It won’t be the day the music died at Starbucks, but it will be the end of the CD.
The world’s largest coffee-house chain confirmed on Friday that it will stop selling CDs at the end of March in its 21,000 stores worldwide. It has not lost interest in music, according to company officials, but they would not say what future offerings will be, beyond something digital.
“Music has always been a key component at Starbucks,” says spokeswoman Maggie Jantzen. “We are looking for new ways to offer customers music options.”

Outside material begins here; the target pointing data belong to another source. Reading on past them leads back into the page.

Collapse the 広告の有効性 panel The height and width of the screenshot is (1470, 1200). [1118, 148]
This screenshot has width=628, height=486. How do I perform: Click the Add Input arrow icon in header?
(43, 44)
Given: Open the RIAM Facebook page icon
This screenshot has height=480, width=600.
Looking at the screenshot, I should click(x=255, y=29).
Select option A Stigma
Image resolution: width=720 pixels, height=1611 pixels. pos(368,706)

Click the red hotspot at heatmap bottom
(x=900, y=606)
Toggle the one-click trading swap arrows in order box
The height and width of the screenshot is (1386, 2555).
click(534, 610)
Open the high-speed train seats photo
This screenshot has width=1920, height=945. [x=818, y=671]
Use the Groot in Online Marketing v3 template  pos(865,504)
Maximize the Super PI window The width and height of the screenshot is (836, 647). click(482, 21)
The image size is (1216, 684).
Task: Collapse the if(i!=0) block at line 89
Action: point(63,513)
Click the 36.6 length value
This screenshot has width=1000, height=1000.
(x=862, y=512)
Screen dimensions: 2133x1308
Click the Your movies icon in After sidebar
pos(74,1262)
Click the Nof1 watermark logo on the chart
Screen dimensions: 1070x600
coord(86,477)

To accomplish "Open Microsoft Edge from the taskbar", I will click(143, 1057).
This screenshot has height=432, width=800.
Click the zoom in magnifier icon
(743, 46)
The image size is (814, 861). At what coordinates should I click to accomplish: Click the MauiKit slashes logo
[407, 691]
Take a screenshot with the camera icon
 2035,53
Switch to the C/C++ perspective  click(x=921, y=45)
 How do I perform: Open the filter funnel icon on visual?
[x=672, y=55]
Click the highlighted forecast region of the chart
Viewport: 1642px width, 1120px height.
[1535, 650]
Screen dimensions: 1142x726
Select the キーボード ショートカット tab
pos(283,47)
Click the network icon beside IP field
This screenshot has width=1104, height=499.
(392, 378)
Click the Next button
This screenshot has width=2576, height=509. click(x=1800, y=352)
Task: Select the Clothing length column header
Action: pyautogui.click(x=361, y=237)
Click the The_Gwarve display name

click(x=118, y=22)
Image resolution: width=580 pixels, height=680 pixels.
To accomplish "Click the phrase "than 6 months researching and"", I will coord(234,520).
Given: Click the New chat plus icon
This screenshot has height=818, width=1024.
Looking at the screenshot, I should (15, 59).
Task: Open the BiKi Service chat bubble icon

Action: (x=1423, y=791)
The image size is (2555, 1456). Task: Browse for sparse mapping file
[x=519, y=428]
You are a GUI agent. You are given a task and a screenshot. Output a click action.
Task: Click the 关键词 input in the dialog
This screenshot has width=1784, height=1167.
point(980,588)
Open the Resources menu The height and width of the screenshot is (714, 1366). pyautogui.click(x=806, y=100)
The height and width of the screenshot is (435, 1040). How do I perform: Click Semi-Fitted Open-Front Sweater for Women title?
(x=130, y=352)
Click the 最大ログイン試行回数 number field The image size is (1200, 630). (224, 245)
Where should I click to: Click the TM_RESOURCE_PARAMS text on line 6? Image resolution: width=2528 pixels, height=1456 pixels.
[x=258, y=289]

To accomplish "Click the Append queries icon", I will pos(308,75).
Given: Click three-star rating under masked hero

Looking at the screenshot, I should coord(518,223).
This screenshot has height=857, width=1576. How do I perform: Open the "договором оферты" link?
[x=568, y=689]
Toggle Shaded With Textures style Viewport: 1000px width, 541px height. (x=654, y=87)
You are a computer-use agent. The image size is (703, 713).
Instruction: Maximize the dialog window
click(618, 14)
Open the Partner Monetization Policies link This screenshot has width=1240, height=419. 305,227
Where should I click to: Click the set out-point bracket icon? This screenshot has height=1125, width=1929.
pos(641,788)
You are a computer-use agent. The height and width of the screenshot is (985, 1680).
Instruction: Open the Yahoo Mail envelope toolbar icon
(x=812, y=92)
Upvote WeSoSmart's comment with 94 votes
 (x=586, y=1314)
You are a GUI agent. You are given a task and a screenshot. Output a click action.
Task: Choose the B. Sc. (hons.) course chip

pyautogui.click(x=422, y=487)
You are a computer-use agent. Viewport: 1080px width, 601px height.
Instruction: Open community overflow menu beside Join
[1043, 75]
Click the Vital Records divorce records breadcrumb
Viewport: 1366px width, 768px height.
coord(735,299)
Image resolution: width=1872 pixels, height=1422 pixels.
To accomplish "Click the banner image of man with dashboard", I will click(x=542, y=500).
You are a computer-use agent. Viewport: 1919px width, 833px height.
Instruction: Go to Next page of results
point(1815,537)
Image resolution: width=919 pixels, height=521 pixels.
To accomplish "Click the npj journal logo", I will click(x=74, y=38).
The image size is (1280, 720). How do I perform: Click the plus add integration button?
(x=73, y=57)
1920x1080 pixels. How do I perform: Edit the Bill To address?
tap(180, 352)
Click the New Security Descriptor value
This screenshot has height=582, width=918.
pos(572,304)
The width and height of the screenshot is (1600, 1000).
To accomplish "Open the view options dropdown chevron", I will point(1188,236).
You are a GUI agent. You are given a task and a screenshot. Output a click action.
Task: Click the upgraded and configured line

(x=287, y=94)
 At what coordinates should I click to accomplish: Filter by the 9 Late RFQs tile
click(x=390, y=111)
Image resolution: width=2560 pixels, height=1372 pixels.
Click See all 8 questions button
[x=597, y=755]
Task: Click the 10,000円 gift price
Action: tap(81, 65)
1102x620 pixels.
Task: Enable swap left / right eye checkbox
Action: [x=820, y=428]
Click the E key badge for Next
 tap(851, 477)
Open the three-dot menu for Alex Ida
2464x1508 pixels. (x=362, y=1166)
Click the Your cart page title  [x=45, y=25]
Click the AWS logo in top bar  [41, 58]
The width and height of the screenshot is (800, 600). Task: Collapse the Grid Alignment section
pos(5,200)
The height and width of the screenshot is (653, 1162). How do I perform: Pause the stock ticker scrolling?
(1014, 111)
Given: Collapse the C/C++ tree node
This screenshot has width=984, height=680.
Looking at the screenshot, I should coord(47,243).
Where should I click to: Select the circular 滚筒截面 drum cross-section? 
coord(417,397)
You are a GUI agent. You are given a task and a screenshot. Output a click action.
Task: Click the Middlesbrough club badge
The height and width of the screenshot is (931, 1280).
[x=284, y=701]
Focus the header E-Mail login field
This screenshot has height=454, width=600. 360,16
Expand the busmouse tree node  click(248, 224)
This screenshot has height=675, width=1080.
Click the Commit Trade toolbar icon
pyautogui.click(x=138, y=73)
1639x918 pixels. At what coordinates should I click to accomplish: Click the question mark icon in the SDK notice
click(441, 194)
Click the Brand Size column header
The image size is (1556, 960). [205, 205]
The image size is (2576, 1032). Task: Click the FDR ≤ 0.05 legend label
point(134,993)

It’s about time, says brand guru Steven Addis, CEO of the brand agency Addis. “CDs make them look dated as a brand. They need to move to streaming and have their own streaming service.”
CD sales nationally have been declining; they dropped another 15% in 2014, according to Billboard, the trade magazine that first reported Starbucks would drop CDs. Starbucks declined to disclose its CD sales.
Under CEO Howard Schultz, Starbucks had become increasingly tech-savvy, and was among the first to test and accept mobile payment. It’s always pushing to move the tech needle.
Music and cultural coolness often go hand-in-hand. Selling music, in some form, “might not be much of a revenue generator but it’s a relevance generator,” says Addis.
Addis expects the company to replace the CD racks in front of the cash registers with smaller racks that hold plastic digital download cards — similar to the iTunes card — that are Starbucks branded.
And Starbucks will continue its Pick of the Week, in partnership with Apple, that offers free downloads for those who use the Starbucks app, says Jantzen.
Starbucks’ first CD in 1995 was a compilation CD dubbed Blue Note Blend. Starbucks acquired the record label Hear Music in 1999, and became more serious about music. Over the years, Starbucks has sold CDs by major recording stars including Paul McCartney, Beyoncé, Sam Smith, Ray Charles, Taylor Swift and, recently, the soundtrack to Frozen.
Starbucks has an entertainment team of 15 to 30 people at its Seattle headquarters, says Jantzen, and they will continue to focus on bringing music on different platforms both on the technical and content sides.
Starbucks still is “evaluating” how to sell its remaining CDs, she says.
If only it didn’t take up so much retail space, Addis says, Starbucks also might consider selling music in a particularly unlikely form: vinyl.